But I think the story that caught me the most, the one I kept returning to, was written by a woman on her honeymoon. Only a couple of days before, she and her now-husband ‘got all dressed-up in new party clothes’. With their kids they ran down to the San Francisco registry office, had lunch at a very ‘swanky’ restaurant with their families and close friends, all stayed the night at ‘an even swankier’ hotel before piling the kids and dog into the car and driving to this tiny town to stay in this little cottage.
Their days had been spent relaxing, playing on the beach and enjoying becoming a family: ‘all of us here together, my wonderful new husband, his two young sons, my little girl, and the new baby we’ve just discovered is growing inside me.’

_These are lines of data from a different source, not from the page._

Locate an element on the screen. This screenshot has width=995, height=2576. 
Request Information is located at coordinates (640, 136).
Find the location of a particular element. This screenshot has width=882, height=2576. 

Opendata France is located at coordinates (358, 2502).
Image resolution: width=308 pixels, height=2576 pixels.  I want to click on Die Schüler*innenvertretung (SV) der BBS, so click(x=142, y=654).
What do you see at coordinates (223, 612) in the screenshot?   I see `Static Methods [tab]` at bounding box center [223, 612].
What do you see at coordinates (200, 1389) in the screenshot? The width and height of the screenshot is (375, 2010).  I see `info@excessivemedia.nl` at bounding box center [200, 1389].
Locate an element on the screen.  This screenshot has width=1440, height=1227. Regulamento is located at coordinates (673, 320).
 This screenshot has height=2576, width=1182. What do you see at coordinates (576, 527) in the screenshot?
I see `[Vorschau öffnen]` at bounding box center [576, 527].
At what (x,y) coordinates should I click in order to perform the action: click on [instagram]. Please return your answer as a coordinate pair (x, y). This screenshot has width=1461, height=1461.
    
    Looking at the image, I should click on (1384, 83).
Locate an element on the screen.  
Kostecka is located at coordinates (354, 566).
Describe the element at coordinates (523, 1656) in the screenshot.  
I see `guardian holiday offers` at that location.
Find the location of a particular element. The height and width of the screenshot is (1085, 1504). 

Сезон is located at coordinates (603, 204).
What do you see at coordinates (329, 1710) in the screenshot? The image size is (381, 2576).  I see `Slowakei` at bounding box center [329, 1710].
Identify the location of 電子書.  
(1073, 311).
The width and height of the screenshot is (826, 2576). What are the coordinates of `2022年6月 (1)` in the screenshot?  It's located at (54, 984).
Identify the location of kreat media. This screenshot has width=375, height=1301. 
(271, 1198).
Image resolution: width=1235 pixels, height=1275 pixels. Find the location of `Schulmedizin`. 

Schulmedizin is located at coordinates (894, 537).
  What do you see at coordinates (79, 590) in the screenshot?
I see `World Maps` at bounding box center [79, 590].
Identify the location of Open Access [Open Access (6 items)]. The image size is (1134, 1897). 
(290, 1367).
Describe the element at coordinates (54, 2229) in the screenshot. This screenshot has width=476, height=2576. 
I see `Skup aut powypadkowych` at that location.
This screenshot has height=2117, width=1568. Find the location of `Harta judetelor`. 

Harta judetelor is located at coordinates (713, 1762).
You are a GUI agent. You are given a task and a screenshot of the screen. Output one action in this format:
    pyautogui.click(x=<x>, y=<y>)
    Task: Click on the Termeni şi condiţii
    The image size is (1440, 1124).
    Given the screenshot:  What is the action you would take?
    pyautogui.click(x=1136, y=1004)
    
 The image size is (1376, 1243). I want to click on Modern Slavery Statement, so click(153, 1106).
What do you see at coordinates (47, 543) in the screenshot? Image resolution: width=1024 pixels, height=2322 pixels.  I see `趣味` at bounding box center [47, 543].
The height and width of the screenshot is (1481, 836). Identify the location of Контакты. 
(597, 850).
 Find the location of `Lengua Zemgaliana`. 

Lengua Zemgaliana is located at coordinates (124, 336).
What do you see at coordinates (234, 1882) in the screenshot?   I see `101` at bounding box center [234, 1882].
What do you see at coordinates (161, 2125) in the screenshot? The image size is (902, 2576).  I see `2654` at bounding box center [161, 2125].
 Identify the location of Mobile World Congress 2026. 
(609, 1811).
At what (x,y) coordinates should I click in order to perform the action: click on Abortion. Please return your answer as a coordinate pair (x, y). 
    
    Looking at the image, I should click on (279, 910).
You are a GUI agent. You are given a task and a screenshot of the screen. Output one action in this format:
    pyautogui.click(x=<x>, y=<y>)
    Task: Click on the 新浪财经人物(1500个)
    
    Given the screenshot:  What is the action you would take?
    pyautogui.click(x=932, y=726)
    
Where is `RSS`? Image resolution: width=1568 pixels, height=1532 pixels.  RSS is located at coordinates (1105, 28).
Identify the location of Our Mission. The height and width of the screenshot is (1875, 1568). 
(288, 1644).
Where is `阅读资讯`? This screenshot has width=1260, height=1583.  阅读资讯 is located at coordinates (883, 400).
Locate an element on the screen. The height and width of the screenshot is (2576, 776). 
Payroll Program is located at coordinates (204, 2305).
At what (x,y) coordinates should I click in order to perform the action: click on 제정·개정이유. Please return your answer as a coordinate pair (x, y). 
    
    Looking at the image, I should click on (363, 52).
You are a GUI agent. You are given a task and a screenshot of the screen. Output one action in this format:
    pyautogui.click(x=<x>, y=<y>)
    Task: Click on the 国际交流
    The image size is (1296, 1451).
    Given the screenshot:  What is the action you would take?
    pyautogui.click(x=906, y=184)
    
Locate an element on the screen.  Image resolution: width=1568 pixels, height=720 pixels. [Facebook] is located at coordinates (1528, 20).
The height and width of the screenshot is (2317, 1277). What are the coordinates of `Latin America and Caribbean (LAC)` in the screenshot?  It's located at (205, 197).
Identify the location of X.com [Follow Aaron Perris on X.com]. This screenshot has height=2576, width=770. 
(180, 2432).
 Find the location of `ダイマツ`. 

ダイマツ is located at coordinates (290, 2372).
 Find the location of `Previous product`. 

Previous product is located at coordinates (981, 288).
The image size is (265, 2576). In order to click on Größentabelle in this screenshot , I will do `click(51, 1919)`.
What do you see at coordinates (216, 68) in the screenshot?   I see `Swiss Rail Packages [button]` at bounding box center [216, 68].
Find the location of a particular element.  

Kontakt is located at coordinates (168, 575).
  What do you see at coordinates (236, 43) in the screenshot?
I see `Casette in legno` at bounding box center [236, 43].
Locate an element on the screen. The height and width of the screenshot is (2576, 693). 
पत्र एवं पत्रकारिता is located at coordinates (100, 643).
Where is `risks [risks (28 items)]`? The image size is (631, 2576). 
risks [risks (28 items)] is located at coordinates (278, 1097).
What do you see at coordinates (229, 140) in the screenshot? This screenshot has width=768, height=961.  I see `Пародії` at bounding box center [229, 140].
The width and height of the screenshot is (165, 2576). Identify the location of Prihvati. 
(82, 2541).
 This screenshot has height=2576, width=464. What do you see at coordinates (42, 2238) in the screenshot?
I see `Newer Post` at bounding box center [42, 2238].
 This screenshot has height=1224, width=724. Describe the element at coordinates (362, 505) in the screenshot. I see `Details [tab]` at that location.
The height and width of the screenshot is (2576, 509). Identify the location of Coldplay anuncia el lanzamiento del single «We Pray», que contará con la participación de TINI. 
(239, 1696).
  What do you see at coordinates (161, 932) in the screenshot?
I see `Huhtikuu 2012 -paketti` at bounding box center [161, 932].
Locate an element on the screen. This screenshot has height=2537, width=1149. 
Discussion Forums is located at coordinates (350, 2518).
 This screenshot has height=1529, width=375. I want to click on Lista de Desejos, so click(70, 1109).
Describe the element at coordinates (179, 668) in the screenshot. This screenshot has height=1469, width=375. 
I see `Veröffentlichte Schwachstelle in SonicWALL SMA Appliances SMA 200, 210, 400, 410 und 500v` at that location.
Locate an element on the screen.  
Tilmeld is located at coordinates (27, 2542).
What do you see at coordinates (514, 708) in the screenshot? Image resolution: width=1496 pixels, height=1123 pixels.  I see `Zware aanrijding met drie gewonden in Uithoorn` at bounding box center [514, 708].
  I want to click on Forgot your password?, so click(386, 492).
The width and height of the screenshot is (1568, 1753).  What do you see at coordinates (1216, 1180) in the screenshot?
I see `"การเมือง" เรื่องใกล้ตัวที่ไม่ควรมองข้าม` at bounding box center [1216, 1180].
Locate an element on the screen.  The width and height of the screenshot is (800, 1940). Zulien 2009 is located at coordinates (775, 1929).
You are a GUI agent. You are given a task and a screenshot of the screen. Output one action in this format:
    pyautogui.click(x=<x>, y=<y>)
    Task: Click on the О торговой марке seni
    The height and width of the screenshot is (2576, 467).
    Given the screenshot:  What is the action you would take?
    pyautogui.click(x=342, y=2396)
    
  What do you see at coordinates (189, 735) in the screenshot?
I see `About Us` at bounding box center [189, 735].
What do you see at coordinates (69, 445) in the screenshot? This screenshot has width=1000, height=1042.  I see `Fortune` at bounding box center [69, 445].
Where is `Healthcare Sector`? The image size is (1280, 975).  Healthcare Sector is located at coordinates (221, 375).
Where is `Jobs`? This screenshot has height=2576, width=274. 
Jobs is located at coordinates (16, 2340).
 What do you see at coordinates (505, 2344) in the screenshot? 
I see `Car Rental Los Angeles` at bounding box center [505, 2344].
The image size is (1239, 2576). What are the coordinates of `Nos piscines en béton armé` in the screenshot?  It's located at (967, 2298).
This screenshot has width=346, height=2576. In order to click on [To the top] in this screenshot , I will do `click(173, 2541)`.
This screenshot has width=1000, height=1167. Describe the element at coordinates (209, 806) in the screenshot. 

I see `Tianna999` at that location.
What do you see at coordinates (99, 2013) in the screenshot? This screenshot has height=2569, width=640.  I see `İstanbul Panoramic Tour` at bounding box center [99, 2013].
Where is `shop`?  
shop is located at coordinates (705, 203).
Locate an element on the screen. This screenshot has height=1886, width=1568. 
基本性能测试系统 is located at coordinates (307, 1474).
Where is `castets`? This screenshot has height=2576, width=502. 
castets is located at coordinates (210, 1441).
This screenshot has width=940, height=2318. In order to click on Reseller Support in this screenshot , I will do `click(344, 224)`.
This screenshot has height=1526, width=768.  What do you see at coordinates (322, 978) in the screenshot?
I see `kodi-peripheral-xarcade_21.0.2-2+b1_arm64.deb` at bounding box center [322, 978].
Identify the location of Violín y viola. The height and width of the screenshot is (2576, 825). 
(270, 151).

It was the baby, such a symbol of lifelong love and hope that captured my imagination the most and who I kept thinking about long into that night. A baby who would by now be a preschooler, a baby who cemented two families together forever.
The beach didn’t feel so deserted the next day. The driftwood and colony of seals were still there but I could also see that soldier, sitting on a rock just next to me lost in his own private hell; there was the old Labrador bounding past, flicking sand up joyfully as he discovered a new lease of life; the unhappy couple tentatively holding hands at the water’s edge; the newly engaged couple lying on a rug away from the rest of us. And there were the newlyweds; watching their children build sandcastles alongside my own; his hand resting protectively on her stomach.
A new beginning for them all.
And a beach that was never really just to ourselves.